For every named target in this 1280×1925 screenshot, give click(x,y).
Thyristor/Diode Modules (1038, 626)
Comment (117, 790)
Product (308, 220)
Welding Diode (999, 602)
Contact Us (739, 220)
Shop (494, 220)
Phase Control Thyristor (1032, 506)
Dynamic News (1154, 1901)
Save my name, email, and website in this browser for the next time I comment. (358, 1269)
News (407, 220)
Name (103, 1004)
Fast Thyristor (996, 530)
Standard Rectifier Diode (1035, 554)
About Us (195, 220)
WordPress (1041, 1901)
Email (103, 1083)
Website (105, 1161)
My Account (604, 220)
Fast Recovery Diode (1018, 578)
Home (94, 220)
* * *
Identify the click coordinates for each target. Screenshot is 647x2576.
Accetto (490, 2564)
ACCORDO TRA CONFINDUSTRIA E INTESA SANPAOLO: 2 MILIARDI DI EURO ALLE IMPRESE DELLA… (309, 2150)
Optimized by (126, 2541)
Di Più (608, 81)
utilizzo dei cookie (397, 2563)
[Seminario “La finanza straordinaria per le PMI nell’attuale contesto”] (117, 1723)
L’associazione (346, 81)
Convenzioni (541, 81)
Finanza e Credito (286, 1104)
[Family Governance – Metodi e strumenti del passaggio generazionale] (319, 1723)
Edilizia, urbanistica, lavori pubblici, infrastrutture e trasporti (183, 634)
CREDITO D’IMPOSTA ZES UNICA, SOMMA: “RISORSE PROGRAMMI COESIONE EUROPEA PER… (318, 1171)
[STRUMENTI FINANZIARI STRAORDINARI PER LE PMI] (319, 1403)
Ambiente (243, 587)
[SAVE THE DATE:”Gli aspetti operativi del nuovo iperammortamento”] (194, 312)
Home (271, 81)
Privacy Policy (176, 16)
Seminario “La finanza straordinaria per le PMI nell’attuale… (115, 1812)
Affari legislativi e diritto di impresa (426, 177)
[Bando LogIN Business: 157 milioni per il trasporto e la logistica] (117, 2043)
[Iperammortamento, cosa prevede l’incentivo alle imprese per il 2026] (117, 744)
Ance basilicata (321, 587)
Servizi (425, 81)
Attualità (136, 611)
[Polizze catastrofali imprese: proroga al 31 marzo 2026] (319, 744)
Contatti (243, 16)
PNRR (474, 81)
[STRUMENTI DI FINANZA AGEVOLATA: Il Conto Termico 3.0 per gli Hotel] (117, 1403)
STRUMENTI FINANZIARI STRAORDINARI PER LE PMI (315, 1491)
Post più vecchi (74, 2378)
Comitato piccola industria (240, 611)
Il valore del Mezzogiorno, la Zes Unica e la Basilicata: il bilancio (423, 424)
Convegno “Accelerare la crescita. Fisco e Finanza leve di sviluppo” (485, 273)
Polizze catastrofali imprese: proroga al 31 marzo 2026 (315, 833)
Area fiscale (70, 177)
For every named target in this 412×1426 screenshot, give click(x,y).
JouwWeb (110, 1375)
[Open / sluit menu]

What to produce: Of all the entries above, repeat only the lines from the line that has "For every named target in this 1280×1925" to the line that has "Name (103, 1004)", both lines included, exactly.

Written response:
For every named target in this 1280×1925 screenshot, give click(x,y).
Thyristor/Diode Modules (1038, 626)
Comment (117, 790)
Product (308, 220)
Welding Diode (999, 602)
Contact Us (739, 220)
Shop (494, 220)
Phase Control Thyristor (1032, 506)
Dynamic News (1154, 1901)
Save my name, email, and website in this browser for the next time I comment. (358, 1269)
News (407, 220)
Name (103, 1004)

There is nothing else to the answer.